### Data excerpts
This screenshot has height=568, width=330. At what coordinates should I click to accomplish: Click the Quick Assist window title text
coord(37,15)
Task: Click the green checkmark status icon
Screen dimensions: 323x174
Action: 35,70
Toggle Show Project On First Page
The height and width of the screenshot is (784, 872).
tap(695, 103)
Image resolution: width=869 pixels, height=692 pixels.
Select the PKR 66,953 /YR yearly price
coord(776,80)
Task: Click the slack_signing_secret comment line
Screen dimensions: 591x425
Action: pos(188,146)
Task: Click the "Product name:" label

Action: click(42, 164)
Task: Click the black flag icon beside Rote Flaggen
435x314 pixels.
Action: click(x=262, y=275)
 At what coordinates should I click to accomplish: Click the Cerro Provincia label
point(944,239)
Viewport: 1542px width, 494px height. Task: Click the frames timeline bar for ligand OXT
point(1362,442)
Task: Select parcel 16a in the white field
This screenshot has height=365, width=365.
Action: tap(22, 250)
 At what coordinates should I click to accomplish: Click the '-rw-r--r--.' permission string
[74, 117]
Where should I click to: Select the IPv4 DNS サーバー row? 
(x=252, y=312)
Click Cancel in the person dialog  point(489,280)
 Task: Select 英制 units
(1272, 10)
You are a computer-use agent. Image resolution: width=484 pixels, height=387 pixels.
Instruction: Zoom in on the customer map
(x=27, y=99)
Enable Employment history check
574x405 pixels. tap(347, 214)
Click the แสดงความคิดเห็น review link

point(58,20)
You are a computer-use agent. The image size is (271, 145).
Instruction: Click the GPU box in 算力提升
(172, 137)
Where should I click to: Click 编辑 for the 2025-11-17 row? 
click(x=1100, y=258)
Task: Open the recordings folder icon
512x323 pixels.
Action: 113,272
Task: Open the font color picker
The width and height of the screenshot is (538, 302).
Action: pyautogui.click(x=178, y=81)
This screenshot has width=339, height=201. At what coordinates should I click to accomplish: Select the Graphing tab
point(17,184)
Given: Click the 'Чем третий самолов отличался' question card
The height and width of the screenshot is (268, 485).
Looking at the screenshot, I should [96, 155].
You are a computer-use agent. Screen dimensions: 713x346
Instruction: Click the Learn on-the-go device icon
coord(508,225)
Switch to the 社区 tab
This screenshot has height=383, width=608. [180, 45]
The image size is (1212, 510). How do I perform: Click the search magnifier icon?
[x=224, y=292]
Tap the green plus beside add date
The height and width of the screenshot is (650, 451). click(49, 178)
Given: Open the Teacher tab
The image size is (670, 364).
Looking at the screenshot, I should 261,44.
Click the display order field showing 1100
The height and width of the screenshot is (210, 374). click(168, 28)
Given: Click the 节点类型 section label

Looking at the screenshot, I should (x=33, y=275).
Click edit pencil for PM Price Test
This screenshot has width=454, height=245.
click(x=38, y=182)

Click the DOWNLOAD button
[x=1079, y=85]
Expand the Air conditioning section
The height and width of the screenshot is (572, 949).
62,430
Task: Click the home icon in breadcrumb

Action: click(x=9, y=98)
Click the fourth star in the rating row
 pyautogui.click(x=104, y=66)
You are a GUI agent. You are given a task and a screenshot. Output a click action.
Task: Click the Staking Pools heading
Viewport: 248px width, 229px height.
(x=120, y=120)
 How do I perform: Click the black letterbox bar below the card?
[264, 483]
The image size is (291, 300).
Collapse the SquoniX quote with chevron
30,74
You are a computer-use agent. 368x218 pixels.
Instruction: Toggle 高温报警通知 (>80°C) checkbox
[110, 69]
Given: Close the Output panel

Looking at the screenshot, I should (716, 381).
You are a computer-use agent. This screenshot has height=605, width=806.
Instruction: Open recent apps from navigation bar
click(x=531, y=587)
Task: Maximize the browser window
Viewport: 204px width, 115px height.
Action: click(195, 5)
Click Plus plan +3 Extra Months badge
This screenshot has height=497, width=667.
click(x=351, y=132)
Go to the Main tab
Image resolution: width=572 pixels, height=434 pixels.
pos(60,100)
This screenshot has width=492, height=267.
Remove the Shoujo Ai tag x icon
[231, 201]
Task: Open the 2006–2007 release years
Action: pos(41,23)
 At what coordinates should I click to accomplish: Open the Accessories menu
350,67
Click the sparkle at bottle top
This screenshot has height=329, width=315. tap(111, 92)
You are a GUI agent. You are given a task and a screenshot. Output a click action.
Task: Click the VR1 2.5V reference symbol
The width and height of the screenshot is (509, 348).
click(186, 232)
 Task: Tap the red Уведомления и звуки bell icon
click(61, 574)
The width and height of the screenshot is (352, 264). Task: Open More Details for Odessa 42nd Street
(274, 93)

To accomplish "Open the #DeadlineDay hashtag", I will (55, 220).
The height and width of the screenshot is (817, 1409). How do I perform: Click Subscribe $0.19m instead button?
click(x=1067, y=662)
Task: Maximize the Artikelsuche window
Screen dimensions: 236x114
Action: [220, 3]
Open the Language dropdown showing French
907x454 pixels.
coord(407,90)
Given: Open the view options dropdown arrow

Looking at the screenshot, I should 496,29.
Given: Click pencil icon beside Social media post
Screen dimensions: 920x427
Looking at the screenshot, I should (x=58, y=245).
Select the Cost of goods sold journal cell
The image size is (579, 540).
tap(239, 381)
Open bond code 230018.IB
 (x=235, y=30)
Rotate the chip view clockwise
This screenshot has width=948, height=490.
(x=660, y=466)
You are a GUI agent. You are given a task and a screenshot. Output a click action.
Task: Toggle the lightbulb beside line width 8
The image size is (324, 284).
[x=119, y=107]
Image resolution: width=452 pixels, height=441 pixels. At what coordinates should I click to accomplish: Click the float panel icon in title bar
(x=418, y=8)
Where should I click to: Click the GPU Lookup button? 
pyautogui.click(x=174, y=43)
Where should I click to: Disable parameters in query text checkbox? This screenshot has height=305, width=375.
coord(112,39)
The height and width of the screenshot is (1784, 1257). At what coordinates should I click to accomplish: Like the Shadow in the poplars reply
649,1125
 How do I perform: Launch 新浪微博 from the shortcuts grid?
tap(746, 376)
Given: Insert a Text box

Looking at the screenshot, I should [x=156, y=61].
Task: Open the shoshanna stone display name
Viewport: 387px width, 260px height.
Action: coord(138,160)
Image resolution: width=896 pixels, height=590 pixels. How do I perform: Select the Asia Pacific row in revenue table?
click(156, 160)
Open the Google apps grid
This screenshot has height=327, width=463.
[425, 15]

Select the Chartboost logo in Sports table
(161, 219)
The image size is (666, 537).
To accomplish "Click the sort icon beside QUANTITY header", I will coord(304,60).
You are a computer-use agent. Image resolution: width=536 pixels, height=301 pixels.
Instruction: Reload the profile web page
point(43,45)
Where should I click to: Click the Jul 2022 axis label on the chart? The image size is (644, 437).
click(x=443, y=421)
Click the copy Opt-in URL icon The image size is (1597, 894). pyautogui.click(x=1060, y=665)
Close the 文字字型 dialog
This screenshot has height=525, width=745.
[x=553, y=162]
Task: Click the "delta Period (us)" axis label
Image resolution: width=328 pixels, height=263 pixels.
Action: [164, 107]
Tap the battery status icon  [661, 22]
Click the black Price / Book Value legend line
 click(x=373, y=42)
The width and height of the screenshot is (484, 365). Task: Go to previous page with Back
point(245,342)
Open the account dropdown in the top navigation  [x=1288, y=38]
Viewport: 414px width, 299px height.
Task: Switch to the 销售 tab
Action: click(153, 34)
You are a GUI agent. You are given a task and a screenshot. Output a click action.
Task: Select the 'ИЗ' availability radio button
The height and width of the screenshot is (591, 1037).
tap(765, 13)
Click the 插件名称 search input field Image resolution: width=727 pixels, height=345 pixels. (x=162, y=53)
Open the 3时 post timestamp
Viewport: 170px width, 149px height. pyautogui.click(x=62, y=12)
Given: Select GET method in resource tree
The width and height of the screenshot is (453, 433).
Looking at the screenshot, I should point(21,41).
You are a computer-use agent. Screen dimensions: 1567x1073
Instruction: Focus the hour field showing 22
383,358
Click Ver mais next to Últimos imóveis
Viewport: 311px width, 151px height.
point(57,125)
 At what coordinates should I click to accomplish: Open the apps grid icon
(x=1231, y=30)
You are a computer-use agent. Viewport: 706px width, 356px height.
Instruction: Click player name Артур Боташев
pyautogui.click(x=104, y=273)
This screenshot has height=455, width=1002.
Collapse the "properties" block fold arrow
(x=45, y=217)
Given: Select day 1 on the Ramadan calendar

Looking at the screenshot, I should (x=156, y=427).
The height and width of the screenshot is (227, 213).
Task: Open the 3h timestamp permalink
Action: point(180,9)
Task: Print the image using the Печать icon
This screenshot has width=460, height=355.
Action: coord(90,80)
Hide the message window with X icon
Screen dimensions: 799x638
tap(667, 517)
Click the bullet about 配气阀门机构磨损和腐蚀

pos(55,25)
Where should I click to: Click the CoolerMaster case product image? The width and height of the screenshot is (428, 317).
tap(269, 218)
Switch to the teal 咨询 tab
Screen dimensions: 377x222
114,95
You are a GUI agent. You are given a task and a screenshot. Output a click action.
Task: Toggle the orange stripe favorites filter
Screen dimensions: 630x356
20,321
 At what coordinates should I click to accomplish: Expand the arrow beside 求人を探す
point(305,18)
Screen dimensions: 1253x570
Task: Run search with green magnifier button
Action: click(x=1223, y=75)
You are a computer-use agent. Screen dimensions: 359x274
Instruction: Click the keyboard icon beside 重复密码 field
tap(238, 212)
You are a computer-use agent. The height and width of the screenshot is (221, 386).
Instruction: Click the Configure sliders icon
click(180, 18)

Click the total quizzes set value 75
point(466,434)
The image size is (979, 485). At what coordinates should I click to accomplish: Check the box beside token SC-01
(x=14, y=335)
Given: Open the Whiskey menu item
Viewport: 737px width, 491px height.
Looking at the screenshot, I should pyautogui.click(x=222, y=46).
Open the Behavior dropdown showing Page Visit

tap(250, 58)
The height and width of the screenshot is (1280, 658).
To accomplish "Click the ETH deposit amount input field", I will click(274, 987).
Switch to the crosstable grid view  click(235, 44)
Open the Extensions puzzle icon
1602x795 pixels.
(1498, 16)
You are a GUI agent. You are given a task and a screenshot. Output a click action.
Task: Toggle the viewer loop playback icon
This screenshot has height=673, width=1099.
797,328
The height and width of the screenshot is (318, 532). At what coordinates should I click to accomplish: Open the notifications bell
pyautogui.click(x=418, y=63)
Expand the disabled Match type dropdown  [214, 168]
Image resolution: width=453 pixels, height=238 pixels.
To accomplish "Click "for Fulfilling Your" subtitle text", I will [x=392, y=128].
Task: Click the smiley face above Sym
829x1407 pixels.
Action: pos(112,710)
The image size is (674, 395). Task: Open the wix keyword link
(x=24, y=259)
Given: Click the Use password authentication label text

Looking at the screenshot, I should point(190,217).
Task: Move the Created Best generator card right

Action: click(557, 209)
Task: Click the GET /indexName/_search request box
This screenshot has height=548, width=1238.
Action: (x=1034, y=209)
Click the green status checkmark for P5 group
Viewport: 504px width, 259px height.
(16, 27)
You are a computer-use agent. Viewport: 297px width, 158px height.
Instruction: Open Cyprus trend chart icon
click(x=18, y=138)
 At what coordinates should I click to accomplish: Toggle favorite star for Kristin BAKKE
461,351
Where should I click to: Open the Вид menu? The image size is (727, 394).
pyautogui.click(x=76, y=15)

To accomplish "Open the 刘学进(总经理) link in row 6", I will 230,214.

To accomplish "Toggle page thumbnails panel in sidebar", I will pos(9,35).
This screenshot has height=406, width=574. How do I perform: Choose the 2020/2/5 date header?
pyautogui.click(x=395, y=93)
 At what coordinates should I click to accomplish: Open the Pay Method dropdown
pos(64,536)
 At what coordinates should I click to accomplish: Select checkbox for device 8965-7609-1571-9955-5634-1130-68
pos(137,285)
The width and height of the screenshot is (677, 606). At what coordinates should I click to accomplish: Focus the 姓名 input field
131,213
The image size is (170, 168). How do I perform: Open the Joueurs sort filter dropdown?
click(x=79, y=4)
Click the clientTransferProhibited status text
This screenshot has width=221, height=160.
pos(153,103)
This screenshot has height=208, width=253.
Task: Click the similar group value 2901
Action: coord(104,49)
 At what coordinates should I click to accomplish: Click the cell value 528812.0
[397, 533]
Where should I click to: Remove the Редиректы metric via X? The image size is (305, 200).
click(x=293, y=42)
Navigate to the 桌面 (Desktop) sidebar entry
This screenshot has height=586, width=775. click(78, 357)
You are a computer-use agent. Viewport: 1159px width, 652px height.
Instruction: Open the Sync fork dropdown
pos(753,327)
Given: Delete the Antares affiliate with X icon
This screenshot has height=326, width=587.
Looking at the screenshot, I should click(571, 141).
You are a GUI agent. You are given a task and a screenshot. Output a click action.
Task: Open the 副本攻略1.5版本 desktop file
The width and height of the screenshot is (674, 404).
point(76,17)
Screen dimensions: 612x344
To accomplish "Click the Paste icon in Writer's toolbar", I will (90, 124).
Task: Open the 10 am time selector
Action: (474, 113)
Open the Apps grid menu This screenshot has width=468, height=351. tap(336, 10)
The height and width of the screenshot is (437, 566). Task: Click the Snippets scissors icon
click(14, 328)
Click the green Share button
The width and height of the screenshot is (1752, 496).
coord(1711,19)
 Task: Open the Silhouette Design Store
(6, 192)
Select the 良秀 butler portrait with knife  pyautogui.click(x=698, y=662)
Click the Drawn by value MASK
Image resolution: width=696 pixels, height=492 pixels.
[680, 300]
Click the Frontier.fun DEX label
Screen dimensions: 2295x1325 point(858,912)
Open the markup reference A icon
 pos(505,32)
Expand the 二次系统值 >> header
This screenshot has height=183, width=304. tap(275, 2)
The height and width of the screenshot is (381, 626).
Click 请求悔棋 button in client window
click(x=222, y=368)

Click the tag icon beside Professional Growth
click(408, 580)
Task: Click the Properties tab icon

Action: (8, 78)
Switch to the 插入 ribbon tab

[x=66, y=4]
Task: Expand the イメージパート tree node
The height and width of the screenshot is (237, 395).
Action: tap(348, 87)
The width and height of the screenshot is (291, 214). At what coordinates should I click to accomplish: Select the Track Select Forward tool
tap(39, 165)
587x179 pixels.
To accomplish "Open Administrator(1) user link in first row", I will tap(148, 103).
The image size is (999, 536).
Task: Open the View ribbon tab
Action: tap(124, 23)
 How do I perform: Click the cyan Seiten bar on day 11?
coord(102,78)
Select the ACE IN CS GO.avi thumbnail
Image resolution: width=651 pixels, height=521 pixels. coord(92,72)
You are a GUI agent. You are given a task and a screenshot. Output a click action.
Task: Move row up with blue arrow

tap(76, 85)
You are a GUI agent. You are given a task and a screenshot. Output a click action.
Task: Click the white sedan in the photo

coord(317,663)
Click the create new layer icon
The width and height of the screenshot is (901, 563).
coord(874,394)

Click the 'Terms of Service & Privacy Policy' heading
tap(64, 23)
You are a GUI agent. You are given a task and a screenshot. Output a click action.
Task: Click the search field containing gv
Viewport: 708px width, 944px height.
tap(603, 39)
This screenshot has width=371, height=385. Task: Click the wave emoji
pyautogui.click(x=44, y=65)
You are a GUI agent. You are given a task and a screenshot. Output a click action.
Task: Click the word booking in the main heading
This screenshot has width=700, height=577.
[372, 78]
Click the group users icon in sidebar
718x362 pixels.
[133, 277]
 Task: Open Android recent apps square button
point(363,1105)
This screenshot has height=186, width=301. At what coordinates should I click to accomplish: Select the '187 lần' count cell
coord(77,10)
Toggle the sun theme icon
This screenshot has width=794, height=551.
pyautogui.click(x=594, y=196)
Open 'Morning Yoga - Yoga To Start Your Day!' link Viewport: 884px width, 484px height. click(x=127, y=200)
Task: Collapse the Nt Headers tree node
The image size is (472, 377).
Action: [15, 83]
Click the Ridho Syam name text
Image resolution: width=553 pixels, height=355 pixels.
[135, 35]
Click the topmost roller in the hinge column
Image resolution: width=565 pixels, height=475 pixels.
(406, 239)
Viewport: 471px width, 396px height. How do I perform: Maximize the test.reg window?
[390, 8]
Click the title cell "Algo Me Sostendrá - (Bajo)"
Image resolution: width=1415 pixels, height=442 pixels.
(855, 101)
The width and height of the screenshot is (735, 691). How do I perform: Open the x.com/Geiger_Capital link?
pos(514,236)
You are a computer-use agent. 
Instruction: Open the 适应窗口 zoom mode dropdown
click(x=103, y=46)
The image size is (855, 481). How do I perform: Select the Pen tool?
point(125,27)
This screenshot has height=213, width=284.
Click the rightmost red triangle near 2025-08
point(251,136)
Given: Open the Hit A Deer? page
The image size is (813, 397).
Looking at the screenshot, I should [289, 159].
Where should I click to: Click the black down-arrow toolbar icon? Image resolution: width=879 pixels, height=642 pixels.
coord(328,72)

### Problem details
Extract all lines from the material above that include the word "node".

### Answer section
Task: Expand the イメージパート tree node
Task: Collapse the Nt Headers tree node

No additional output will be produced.